**Stored items**
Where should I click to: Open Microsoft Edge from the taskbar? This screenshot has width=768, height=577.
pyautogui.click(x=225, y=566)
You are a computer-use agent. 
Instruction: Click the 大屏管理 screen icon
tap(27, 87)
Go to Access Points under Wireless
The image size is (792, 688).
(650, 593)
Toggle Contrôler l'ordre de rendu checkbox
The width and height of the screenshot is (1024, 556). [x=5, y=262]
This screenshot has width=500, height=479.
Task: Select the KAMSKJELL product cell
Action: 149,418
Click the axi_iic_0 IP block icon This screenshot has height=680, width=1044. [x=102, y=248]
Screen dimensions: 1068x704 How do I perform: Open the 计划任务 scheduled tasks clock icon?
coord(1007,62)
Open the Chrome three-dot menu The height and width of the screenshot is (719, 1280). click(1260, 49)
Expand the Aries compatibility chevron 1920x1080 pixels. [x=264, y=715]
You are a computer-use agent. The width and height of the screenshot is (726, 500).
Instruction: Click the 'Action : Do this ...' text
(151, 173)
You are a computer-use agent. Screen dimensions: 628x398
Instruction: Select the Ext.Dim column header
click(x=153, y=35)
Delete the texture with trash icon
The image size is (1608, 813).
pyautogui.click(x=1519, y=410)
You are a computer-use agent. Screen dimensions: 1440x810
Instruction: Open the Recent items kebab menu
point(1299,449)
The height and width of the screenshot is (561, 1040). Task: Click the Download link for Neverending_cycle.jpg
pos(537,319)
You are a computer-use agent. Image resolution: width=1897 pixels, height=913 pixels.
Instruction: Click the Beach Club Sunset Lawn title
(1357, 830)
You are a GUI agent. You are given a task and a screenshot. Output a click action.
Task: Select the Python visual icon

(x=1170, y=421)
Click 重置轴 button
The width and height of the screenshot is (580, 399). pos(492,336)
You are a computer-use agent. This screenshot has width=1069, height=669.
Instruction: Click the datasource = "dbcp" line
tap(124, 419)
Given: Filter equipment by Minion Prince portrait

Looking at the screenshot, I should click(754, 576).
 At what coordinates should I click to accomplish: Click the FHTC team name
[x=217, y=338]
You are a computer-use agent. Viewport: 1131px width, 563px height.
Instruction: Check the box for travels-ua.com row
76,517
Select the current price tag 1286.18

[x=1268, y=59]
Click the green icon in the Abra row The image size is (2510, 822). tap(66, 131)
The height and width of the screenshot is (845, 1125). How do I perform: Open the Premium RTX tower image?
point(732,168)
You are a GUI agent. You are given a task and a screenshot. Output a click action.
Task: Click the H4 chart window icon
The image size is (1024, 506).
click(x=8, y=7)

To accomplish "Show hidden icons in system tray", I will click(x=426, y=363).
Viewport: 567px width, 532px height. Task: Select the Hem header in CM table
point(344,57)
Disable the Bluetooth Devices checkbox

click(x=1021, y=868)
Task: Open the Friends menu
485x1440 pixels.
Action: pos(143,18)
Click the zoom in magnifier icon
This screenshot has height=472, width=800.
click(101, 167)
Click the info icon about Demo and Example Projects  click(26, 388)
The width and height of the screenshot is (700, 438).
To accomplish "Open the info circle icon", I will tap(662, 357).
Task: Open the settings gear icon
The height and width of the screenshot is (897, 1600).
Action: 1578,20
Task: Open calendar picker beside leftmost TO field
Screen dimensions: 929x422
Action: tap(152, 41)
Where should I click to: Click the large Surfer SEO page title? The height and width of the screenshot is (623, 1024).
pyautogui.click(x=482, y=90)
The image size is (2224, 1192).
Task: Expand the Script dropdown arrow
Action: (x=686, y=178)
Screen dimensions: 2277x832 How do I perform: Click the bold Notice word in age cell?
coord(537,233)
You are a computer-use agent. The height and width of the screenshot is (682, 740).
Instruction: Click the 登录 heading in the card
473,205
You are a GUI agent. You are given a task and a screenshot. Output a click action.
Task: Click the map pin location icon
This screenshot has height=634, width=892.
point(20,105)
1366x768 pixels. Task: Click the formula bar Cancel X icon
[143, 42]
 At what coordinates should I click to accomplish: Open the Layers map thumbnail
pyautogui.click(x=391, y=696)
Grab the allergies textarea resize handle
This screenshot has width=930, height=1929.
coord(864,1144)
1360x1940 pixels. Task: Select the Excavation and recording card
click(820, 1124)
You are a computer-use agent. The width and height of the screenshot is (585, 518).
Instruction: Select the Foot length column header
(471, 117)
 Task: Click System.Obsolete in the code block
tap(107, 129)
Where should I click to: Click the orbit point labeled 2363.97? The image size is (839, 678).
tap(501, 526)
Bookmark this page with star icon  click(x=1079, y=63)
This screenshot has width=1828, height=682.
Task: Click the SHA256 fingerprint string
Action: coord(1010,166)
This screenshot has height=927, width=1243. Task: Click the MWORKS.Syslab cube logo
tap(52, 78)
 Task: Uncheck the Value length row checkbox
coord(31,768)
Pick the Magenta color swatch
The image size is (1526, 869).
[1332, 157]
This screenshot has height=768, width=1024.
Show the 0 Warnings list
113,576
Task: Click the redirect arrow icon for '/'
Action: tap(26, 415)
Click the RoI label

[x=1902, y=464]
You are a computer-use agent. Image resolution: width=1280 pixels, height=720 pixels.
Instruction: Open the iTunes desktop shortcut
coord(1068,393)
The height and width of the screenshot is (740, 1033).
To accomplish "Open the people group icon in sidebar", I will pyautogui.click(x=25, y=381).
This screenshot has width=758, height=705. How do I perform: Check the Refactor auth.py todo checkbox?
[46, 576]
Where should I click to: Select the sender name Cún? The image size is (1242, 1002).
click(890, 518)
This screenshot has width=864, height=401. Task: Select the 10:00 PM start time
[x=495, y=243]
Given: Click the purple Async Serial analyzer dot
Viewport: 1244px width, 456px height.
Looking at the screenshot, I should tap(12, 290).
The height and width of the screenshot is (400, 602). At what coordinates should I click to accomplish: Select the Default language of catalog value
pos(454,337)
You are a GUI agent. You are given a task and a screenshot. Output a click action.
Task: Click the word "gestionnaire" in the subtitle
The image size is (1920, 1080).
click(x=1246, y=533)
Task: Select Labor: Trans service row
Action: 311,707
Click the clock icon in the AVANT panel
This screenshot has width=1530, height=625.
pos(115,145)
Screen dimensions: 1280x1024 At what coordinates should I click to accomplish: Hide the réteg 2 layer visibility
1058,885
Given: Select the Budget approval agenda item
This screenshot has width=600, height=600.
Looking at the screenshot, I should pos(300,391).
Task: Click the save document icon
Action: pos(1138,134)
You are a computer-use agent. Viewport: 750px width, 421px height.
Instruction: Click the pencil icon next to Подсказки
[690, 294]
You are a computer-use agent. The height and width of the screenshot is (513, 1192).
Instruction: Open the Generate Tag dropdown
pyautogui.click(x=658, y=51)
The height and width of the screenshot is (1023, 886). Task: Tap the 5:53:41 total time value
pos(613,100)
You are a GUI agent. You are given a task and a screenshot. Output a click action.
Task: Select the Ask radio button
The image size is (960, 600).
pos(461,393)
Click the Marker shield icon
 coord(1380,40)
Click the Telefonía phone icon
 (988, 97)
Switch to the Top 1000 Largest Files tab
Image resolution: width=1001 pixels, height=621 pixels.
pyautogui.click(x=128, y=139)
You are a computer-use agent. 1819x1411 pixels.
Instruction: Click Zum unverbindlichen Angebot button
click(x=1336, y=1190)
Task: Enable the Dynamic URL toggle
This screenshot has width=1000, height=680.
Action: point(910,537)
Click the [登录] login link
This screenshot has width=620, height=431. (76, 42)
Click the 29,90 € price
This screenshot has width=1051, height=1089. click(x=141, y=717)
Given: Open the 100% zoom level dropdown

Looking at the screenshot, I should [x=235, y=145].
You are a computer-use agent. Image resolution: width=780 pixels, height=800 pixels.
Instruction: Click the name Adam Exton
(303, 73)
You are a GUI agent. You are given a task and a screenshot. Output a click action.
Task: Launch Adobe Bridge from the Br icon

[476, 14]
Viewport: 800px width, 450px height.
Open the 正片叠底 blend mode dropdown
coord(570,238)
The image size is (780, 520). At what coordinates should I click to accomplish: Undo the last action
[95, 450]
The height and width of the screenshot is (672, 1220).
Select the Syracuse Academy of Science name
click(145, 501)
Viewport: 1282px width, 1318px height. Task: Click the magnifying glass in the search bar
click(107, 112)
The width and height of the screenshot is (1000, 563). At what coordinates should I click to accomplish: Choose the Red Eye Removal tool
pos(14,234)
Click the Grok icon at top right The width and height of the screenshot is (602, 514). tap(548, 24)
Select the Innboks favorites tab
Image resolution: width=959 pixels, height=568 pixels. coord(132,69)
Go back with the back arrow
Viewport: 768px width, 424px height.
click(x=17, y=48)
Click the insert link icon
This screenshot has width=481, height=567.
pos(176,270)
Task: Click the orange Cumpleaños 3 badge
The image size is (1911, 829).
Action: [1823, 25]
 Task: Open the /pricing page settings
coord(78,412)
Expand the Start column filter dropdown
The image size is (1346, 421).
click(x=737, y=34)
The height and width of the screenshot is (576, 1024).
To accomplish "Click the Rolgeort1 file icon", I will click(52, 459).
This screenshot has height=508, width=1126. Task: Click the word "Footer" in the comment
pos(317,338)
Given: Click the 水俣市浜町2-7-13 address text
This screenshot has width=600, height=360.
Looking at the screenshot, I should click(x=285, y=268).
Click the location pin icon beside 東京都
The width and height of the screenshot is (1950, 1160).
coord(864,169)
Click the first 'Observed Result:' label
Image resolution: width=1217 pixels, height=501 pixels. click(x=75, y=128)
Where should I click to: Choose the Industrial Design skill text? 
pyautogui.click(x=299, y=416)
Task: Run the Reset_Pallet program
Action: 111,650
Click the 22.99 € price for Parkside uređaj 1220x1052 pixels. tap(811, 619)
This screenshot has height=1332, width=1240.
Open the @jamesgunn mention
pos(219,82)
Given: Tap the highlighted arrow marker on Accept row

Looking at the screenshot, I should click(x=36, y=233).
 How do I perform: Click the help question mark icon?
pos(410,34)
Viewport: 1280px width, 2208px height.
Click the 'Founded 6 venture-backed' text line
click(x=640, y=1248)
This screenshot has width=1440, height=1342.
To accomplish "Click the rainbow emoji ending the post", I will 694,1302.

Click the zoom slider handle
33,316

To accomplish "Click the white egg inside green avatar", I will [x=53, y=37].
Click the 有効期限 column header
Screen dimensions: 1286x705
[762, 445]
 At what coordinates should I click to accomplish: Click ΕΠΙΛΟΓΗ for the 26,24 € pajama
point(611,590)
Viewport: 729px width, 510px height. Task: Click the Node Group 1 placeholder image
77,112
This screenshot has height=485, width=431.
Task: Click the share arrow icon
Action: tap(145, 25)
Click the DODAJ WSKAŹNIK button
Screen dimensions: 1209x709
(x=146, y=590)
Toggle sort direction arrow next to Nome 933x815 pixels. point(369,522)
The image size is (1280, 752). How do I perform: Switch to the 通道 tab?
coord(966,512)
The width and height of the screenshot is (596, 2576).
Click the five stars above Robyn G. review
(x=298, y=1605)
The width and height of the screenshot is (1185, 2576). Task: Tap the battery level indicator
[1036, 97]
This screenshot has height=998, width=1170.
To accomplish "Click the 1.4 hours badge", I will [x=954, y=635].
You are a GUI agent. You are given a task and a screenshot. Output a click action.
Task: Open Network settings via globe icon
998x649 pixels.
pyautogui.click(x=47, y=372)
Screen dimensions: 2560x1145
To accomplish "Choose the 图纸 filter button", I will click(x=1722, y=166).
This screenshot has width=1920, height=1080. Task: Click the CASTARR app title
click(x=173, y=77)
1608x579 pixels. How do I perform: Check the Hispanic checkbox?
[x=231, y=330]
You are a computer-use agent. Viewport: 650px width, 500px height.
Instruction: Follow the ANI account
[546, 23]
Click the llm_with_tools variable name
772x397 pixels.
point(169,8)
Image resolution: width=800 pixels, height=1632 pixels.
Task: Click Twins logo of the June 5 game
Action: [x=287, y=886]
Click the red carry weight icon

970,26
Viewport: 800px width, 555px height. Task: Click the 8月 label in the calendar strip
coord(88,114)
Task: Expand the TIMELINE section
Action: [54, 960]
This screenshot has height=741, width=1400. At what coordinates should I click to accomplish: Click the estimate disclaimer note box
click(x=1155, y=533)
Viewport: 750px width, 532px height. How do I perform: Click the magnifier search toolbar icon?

**The task**
Which lines in the records above contain the string "beside"? Copy each one.

**Output of the exercise**
Task: Open calendar picker beside leftmost TO field
Click the location pin icon beside 東京都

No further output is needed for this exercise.